[Pixel coordinate grounding data]
++++++++++++++++++++

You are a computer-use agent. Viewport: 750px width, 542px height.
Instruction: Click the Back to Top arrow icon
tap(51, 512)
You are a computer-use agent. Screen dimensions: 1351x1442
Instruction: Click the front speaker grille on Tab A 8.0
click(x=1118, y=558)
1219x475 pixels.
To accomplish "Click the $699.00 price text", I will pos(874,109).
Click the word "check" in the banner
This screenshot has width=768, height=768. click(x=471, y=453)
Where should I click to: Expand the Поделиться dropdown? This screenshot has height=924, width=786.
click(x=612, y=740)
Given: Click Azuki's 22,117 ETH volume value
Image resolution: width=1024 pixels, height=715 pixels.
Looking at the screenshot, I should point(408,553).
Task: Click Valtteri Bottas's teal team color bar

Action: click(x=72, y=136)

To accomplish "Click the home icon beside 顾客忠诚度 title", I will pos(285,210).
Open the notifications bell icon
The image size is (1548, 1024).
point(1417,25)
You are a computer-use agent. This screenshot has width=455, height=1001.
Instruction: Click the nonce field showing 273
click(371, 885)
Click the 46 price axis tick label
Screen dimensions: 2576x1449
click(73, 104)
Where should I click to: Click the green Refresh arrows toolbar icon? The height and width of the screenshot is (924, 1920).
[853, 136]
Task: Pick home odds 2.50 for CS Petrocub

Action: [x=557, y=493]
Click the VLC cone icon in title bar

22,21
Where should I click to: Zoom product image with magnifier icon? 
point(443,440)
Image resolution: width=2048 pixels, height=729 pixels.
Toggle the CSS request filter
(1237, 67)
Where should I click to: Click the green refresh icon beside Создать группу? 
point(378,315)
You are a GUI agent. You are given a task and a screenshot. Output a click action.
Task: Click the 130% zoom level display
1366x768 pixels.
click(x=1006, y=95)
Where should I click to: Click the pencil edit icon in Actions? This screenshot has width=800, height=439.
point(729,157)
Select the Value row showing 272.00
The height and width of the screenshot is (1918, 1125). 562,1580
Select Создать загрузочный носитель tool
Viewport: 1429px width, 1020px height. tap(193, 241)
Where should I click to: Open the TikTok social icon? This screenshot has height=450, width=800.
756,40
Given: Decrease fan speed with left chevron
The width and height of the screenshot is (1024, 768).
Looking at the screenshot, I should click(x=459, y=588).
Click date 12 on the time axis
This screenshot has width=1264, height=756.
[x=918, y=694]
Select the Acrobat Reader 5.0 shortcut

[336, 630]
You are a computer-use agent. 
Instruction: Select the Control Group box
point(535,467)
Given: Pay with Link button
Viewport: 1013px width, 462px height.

++++++++++++++++++++

EXERCISE PROMPT:
An exact copy of all the records is the expected answer.

RESULT OF THIS TASK:
You are a computer-use agent. Viewport: 750px width, 542px height.
Instruction: Click the Back to Top arrow icon
tap(51, 512)
You are a computer-use agent. Screen dimensions: 1351x1442
Instruction: Click the front speaker grille on Tab A 8.0
click(x=1118, y=558)
1219x475 pixels.
To accomplish "Click the $699.00 price text", I will pos(874,109).
Click the word "check" in the banner
This screenshot has width=768, height=768. click(x=471, y=453)
Where should I click to: Expand the Поделиться dropdown? This screenshot has height=924, width=786.
click(x=612, y=740)
Given: Click Azuki's 22,117 ETH volume value
Image resolution: width=1024 pixels, height=715 pixels.
Looking at the screenshot, I should point(408,553).
Task: Click Valtteri Bottas's teal team color bar

Action: click(x=72, y=136)

To accomplish "Click the home icon beside 顾客忠诚度 title", I will pos(285,210).
Open the notifications bell icon
The image size is (1548, 1024).
point(1417,25)
You are a computer-use agent. This screenshot has width=455, height=1001.
Instruction: Click the nonce field showing 273
click(371, 885)
Click the 46 price axis tick label
Screen dimensions: 2576x1449
click(73, 104)
Where should I click to: Click the green Refresh arrows toolbar icon? The height and width of the screenshot is (924, 1920).
[853, 136]
Task: Pick home odds 2.50 for CS Petrocub

Action: [x=557, y=493]
Click the VLC cone icon in title bar

22,21
Where should I click to: Zoom product image with magnifier icon? 
point(443,440)
Image resolution: width=2048 pixels, height=729 pixels.
Toggle the CSS request filter
(1237, 67)
Where should I click to: Click the green refresh icon beside Создать группу? 
point(378,315)
You are a GUI agent. You are given a task and a screenshot. Output a click action.
Task: Click the 130% zoom level display
1366x768 pixels.
click(x=1006, y=95)
Where should I click to: Click the pencil edit icon in Actions? This screenshot has width=800, height=439.
point(729,157)
Select the Value row showing 272.00
The height and width of the screenshot is (1918, 1125). 562,1580
Select Создать загрузочный носитель tool
Viewport: 1429px width, 1020px height. tap(193, 241)
Where should I click to: Open the TikTok social icon? This screenshot has height=450, width=800.
756,40
Given: Decrease fan speed with left chevron
The width and height of the screenshot is (1024, 768).
Looking at the screenshot, I should click(x=459, y=588).
Click date 12 on the time axis
This screenshot has width=1264, height=756.
[x=918, y=694]
Select the Acrobat Reader 5.0 shortcut

[336, 630]
You are a computer-use agent. 
Instruction: Select the Control Group box
point(535,467)
Given: Pay with Link button
Viewport: 1013px width, 462px height.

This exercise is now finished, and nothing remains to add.